Instruções de trabalho:
1 - Atualize o trecho do texto sobre panettone e pandoro que começa em "Vivo há anos" e termina em "chamar um negociador.", substituindo "negociador" por "mediador".
2 - Segundo o texto sobre panettone e pandoro, no norte da Itália a refeição de Natal é ceia ou almoço?
3 - Prossiga com o texto sobre panettone e pandoro a partir do ponto em que ele termina.

Texto fornecido:
########################################
Panettone ou Pandoro, o dilema da ceia de Natal italiana


É o Fla-Flu do Natal, o clássico dos clássicos. Qual é o melhor doce da ceia de Natal italiana? Quem é o convidado de honra na refeição mais importante nos lares italianos?  Uma resposta que pode dividir uma família e estragar a ceia (ou o almoço) de Natal. Quem ama um, detesta o outro. Adultos, panetone; crianças, pandoro. Mas existe a categoria dos neutros, como a Suíça, que não apoia nenhum dos combatentes. Ou os traidores, que comem os dois. Um verdadeiro sacrilégio, quase como dizer que Papai Noel não existe.

Tô fora! Vou simplesmente contar a vida paralela desses doces-irmãos, amados e odiados, em proporções democráticas, desde sempre.

Uma vida misteriosa e lendária, como misterioso é o motivo da disputa. Não estamos falando da eterna luta entre Norte e Sul, porque ambos são nortistas. Eu diria que parece mais uma desfeita entre Leste e Oeste, porque um é de Milão e o outro é de Verona. No entanto, a questão é mais complicada e toca as tradições e as preferências culinárias e estéticas dos italianos.

A ceia de Natal italiana

Vamos começar pelo fim. Pela ceia de Natal italiana. Digo ceia, mas pode ser almoço. Na Itália, na verdade, tudo vira disputa. No Sul, é ceia, como no Brasil. No norte, é almoço.

Vivo há anos e anos na Itália e, acreditem, nunca fui a uma ceia ou almoço de Natal sem que houvesse uma pequena discussão sobre o doce a ser servido como sobremesa. Pasmem, mas é verdade. Panettone ou pandoro? Quando os convidados são muitos, no tratado de paz ficou estabelecido que precisa servir os dois. Mas nas famílias pequenas, precisa chamar um negociador.

Antes da disputa panettone versus pandoro, tudo era mais fácil porque existia a tradição do “pão natalino”. Estamos falando da Idade média. Era um pão especial, feito com frutas secas e cristalizadas, servido no Natal e cortado religiosamente pelo “chefe de família”. Ainda hoje na Itália existem versões de “pão natalino” que não parecem nem com um, nem com o outro. É o caso do da Bisciola da Valtellina ou do Pandolce de Gênova. Tradições que resistiram apesar da ditadura dos produtos industrializados.

Mas voltando ao assunto. No Natal tem que ter sobremesa. Todo mundo concorda. A preferência entre um e outro depende de tantas coisas. Os dois são calóricos e feitos com manteiga. Portanto a questão não é dietética. Maas….
########################################
Informações registradas:
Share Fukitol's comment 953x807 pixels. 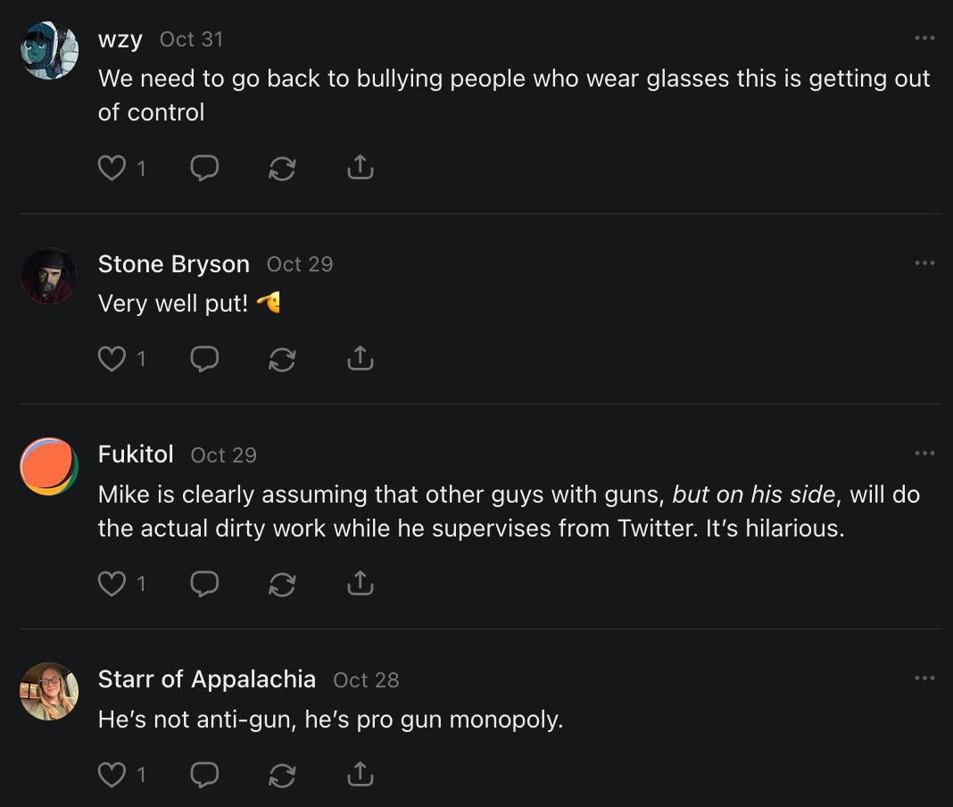[x=360, y=584]
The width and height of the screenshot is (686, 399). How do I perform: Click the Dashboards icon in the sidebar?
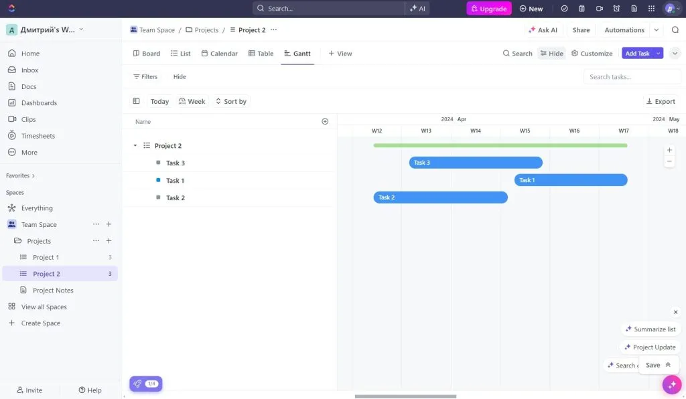pyautogui.click(x=11, y=102)
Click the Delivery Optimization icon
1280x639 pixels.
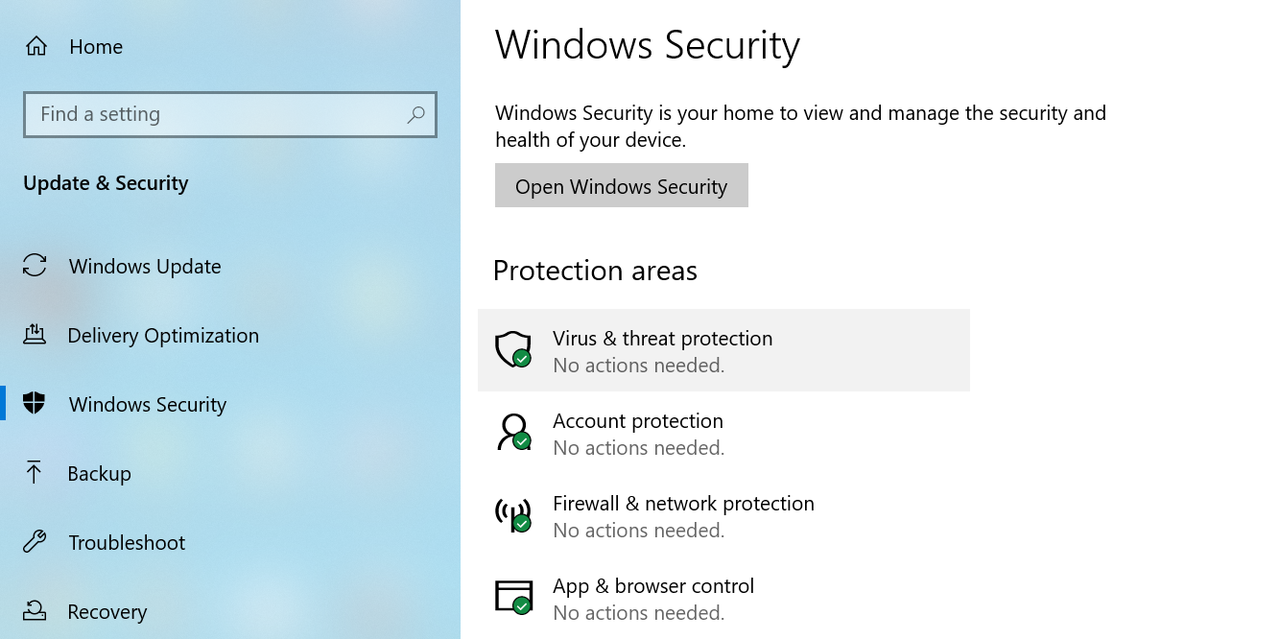pyautogui.click(x=34, y=335)
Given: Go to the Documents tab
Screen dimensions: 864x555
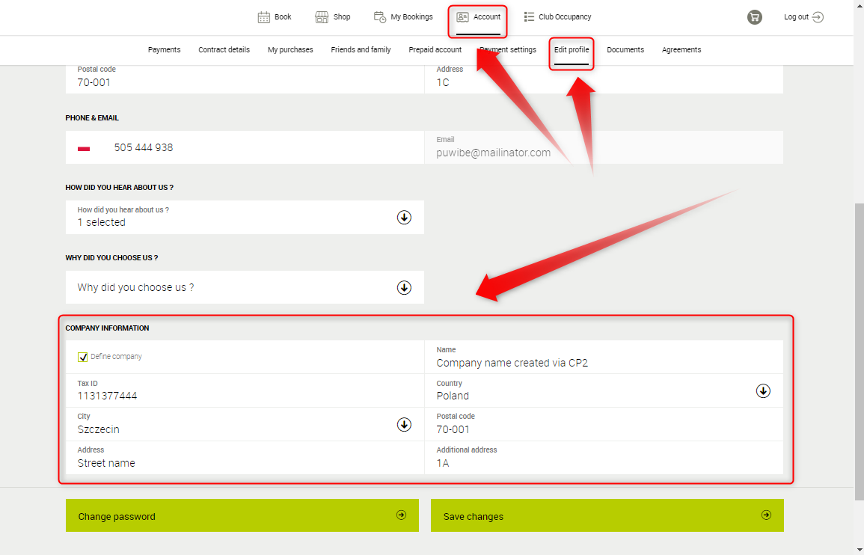Looking at the screenshot, I should (625, 50).
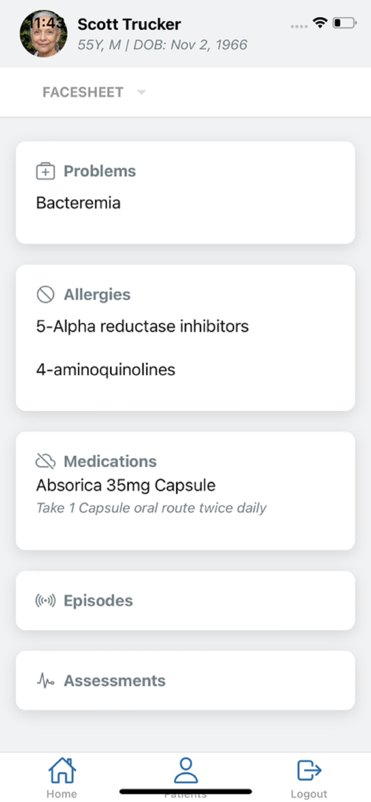This screenshot has height=802, width=371.
Task: Click the Allergies prohibited-circle icon
Action: 46,294
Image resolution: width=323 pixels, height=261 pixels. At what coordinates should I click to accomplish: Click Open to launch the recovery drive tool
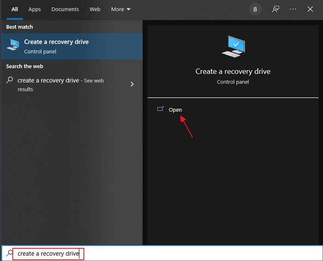coord(175,110)
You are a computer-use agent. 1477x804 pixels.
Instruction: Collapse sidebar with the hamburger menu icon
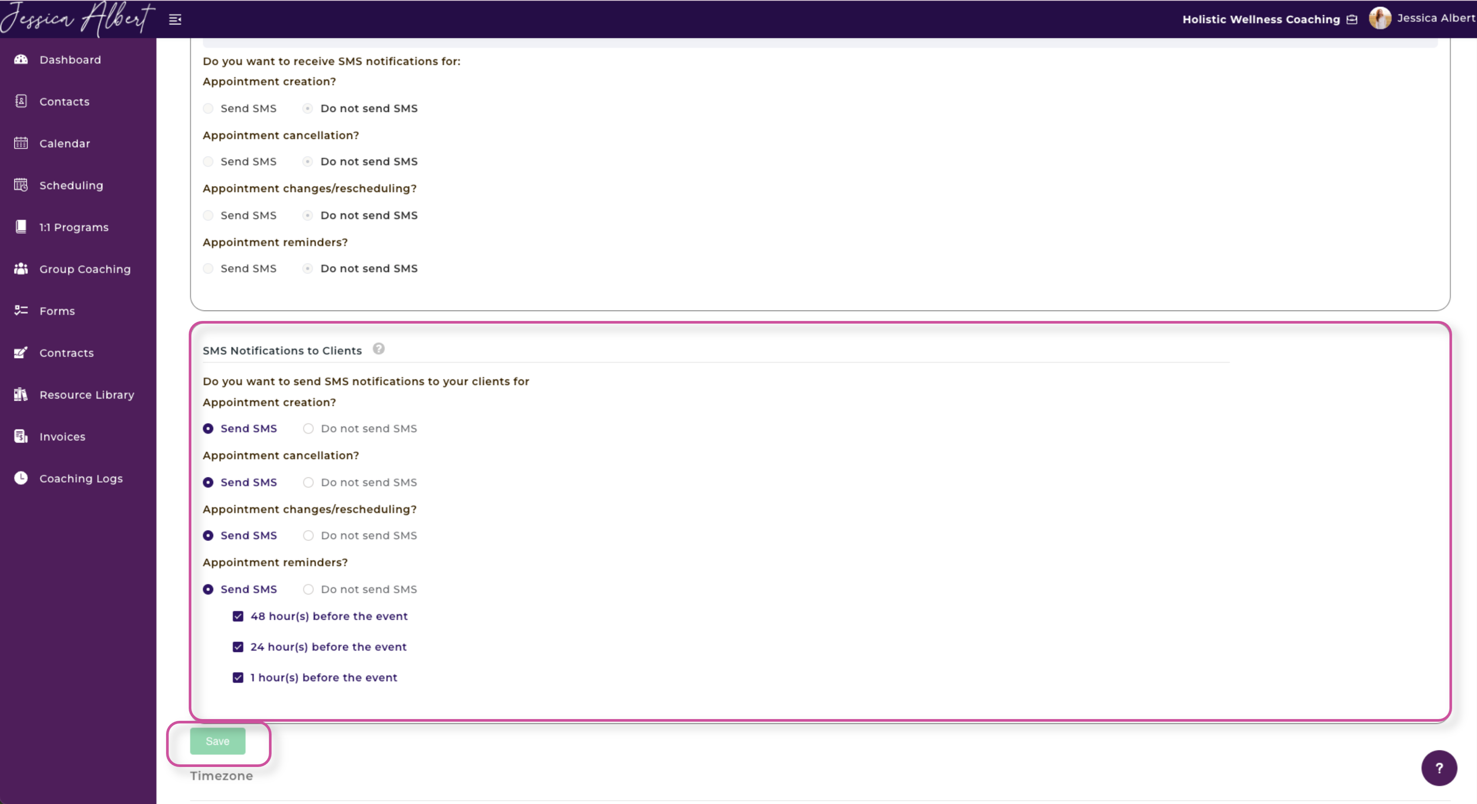coord(175,19)
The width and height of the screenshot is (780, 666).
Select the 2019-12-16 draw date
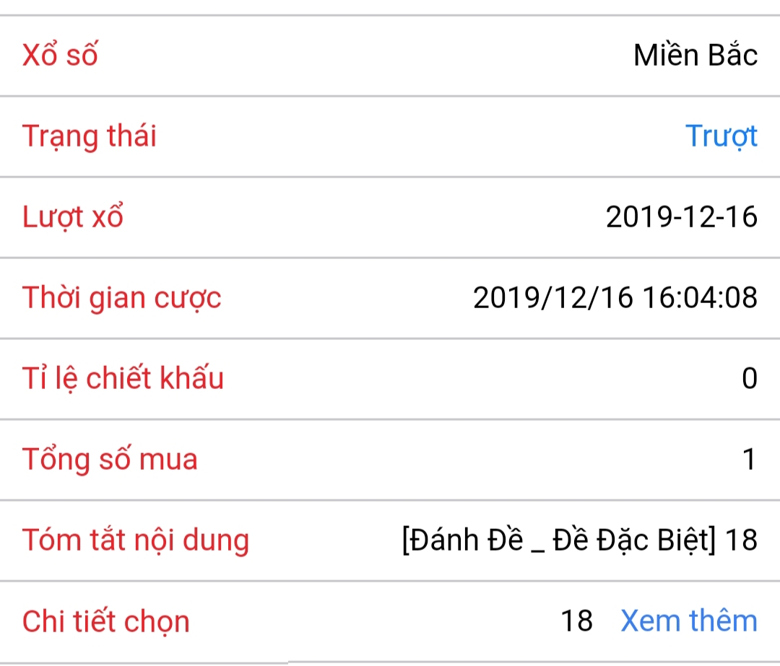[682, 216]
########################################
Respostas das tarefas:
1 -
Vivo há anos e anos na Itália e, acreditem, nunca fui a uma ceia ou almoço de Natal sem que houvesse uma pequena discussão sobre o doce a ser servido como sobremesa. Pasmem, mas é verdade. Panettone ou pandoro? Quando os convidados são muitos, no tratado de paz ficou estabelecido que precisa servir os dois. Mas nas famílias pequenas, precisa chamar um mediador.

2 - Almoço.

3 -
Por exemplo, no panettone tradicional tem uva-passa e frutas cristalizadas e nem todo mundo gosta, principalmente as crianças. O panettone, se não é bem feito, é meio pesado. O pandoro é alto, elegante, dourado, chama logo a atenção. As fatias têm forma de estrela e as crianças adoram. E com a cobertura de açúcar de confeiteiro parece que está coberto de neve.

Dizem as más línguas que nenhum dos dois tem origens italianas mas austríacas. Antigamente eram mensageiros de esperança: na noite de Natal, eram um alimento rico, recheado de coisas gostosas e ajudavam a esquecer a carestia e a falta de comida durante o ano.

A estória do panettone milanês

A estória do panettone é praticamente um conto de fadas natalino.  Reza a lenda que, no fim do século XV, um tal de “Toni”, criado do potente nobre milanês Ludovico il Moro, inventou o panettone na última hora para substituir o doce natalino que havia sido queimado no forno. Misturou todos os ingredientes que encontrou na cozinha et voilà

A nova receita foi tão apreciada pela corte real que ganhou um nome: Pan del Toni ou Pan de’ Toni, o pão de Toni, que, com o passar dos séculos, virou panettone.

Mas muitos especialistas dizem que essa estória seja falsa. E preferem uma versão mais romântica. Um nobre milanês finge de ser padeiro e inventa o panettone para salvar da falência a padaria do pai da sua namorada. O doce foi um sucesso, a padaria não faliu e todos viveram felizes para sempre.

Ninguém sabe se é verdade. Sabe-se somente que o panettone foi citado oficialmente pela primeira vez em 1606: chamava-se panaton. Em meados de 1800 aparece um nome ainda mais parecido com panettone: o panatton de Natal, em dialeto milanês, um pão feito com farinha de trigo, ovos, açúcar e uva-passa.

Inicialmente o panettone era feito sem fermento e sem manteiga. A receita foi modificada aos poucos até chegar aos anos 20 quando Angelo Motta, o célebre confeiteiro-empresário milanês, inventou o panettone “alto”, que todo mundo conhece. E foi assim que, depois de conquistar os milaneses, o tímido panettone partiu para conquistar o resto da Itália e o mundo inteiro.

panettone

Panettone


A estória do eterno rival, o Pandoro

O “pão-de-ouro” nasce em Verona, não muito longe de Milão. E a sua estória também nasceu na realeza porque dizem que foi inventado durante o domínio dos Della Scala, família real de Verona, no século XIII. Na época era o pandoro era chamado de “nadalin” um pão-doce com forma de estrela criado para festejar o primeiro Natal que a família passaria na cidade.

Em 1894 o empresário Domenico Melegatti patenteou o pandoro, acrescentando ovos, manteiga e fermento à receita original e começando assim a produção industrial que espalhou o doce natalino na Itália inteira.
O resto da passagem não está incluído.